● **RAW RECORDS**:
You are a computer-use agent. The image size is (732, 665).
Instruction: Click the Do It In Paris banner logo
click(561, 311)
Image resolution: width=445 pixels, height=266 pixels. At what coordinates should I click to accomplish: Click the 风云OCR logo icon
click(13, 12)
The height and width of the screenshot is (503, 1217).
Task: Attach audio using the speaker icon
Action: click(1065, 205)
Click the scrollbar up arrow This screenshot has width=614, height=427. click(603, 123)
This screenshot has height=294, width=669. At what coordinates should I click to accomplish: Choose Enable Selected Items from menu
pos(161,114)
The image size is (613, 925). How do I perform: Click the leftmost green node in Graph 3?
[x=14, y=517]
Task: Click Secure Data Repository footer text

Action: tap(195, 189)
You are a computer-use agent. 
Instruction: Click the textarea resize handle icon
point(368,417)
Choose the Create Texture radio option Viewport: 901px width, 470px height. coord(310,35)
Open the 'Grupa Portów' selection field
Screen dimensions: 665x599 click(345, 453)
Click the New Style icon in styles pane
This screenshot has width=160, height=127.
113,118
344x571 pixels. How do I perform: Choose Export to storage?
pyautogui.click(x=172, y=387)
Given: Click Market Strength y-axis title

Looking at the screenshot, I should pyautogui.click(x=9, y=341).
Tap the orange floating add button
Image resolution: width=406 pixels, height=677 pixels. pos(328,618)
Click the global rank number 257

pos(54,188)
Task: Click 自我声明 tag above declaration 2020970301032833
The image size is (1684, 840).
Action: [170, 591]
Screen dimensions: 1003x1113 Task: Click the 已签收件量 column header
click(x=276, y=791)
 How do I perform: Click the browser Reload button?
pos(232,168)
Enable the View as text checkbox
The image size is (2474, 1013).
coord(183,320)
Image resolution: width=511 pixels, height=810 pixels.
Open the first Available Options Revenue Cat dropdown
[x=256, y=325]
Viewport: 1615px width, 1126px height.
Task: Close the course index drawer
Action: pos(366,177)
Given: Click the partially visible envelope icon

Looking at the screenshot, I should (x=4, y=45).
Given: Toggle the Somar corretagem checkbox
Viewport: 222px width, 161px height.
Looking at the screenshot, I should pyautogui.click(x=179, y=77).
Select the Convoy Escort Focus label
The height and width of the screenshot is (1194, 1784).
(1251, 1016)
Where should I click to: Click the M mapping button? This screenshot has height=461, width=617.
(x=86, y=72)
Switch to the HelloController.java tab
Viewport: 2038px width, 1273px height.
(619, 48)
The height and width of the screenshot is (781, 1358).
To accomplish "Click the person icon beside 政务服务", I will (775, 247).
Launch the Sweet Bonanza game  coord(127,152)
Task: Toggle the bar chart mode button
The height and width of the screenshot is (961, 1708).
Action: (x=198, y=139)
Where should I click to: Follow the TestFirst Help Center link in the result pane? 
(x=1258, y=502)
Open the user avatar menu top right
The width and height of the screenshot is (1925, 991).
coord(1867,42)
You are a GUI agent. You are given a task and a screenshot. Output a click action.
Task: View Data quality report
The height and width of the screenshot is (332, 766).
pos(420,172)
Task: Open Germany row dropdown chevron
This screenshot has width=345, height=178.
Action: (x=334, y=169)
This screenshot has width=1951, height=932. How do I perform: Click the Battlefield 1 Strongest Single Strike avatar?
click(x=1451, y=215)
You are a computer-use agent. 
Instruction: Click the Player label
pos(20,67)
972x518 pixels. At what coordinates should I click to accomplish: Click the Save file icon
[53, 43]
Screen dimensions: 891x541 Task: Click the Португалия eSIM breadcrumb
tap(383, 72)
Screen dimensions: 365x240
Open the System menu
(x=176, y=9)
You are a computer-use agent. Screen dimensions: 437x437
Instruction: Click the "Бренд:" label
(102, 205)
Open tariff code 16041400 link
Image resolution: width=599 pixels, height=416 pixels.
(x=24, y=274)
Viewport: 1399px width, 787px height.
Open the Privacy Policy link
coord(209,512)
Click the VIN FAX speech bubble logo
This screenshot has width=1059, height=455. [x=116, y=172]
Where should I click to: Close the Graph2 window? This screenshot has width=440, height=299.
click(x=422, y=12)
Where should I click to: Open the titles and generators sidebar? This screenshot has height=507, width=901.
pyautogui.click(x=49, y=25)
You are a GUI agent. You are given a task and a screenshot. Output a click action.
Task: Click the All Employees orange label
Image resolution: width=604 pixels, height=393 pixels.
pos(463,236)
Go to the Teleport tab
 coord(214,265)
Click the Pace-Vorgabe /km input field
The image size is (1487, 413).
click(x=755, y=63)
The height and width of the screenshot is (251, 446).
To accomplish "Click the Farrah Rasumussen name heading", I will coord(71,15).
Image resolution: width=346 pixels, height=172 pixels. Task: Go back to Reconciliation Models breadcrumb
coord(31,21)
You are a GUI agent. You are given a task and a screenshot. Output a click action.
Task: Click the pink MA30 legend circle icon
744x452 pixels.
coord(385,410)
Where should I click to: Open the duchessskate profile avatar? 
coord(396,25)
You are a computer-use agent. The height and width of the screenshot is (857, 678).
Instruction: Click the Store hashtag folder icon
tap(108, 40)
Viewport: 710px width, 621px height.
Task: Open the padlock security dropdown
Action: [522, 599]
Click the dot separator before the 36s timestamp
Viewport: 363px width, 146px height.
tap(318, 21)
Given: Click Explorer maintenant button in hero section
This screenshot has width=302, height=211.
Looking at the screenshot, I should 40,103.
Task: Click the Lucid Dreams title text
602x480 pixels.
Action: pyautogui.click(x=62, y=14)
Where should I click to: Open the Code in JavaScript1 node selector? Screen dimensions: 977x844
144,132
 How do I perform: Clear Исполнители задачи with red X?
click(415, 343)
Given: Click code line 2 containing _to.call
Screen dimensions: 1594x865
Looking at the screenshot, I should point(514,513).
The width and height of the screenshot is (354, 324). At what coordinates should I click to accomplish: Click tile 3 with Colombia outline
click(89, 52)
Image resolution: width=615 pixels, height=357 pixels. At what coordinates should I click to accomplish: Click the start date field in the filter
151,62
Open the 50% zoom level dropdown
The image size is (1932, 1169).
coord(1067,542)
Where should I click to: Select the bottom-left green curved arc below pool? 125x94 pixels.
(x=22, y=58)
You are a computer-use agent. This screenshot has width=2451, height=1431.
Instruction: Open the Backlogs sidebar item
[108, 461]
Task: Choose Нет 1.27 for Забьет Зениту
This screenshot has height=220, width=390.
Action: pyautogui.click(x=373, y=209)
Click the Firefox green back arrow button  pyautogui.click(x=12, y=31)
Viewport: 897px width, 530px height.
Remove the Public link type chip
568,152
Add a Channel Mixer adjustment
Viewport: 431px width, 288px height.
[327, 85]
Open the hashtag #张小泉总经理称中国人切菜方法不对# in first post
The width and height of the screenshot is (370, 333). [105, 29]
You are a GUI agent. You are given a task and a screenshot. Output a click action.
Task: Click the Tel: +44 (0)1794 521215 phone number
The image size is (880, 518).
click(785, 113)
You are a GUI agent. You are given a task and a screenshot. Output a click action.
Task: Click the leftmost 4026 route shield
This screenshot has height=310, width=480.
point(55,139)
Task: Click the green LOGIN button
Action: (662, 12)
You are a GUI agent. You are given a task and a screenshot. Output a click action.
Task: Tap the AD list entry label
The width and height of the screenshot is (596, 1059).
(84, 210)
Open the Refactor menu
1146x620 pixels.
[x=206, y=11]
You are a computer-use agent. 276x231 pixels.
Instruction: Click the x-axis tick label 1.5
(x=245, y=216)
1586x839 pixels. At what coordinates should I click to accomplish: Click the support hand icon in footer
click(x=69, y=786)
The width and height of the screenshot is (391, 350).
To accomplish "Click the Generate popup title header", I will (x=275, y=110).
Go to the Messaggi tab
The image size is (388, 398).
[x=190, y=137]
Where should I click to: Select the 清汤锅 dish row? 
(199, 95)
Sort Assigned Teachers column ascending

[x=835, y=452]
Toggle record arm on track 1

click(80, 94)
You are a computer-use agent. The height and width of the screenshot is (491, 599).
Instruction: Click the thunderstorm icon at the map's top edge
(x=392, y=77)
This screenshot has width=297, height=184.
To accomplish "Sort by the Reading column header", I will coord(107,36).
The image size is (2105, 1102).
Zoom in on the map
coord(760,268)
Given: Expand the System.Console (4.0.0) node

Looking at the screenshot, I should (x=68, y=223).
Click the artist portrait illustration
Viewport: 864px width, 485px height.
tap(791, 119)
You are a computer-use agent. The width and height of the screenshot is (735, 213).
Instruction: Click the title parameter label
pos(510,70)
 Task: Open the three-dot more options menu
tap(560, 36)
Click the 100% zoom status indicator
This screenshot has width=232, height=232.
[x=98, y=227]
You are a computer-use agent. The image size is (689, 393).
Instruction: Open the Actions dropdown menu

● **WHAT YOU HAVE TO DO**: Reproduce verbatim the lines above, starting with the line that contains "Image resolution: width=511" and ending with the line that contains "(x=86, y=72)", both included.

● **SOLUTION BELOW**:
Image resolution: width=511 pixels, height=810 pixels.
Open the first Available Options Revenue Cat dropdown
[x=256, y=325]
Viewport: 1615px width, 1126px height.
Task: Close the course index drawer
Action: pos(366,177)
Given: Click the partially visible envelope icon

Looking at the screenshot, I should (x=4, y=45).
Given: Toggle the Somar corretagem checkbox
Viewport: 222px width, 161px height.
Looking at the screenshot, I should pyautogui.click(x=179, y=77).
Select the Convoy Escort Focus label
The height and width of the screenshot is (1194, 1784).
(1251, 1016)
Where should I click to: Click the M mapping button? This screenshot has height=461, width=617.
(x=86, y=72)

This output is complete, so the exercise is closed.